··· TASK INPUT ···

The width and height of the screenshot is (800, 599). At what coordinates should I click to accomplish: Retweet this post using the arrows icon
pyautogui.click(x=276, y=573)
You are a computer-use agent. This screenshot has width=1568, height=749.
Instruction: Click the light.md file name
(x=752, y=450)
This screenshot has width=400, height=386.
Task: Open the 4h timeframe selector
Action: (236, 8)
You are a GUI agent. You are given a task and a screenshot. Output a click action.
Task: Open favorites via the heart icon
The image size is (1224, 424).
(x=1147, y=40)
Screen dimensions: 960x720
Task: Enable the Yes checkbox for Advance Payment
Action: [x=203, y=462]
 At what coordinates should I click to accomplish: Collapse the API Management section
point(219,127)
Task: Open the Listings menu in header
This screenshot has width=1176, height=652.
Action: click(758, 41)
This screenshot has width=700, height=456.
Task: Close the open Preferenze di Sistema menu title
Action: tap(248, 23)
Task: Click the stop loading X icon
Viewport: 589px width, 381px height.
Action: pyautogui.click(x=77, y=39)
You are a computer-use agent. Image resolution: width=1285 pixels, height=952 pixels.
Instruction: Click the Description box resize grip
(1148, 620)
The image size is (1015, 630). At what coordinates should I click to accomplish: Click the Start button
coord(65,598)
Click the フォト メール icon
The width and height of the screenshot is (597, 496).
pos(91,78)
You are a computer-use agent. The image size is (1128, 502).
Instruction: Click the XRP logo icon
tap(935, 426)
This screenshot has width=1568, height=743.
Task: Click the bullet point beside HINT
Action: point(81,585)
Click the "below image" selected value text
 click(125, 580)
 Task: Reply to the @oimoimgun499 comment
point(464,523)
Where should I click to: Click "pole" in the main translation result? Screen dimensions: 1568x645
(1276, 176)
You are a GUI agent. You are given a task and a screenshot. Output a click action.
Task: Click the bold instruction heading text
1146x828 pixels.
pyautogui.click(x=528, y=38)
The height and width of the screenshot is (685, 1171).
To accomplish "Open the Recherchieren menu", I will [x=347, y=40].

···

(REQUIRED WORK)
From the line containing "Task: Reply to the @oimoimgun499 comment" down to the last line of the records above, print every line exactly, with both ends kept.

(SOLUTION TO THIS EXERCISE)
 Task: Reply to the @oimoimgun499 comment
point(464,523)
Where should I click to: Click "pole" in the main translation result? Screen dimensions: 1568x645
(1276, 176)
You are a GUI agent. You are given a task and a screenshot. Output a click action.
Task: Click the bold instruction heading text
1146x828 pixels.
pyautogui.click(x=528, y=38)
The height and width of the screenshot is (685, 1171).
To accomplish "Open the Recherchieren menu", I will [x=347, y=40].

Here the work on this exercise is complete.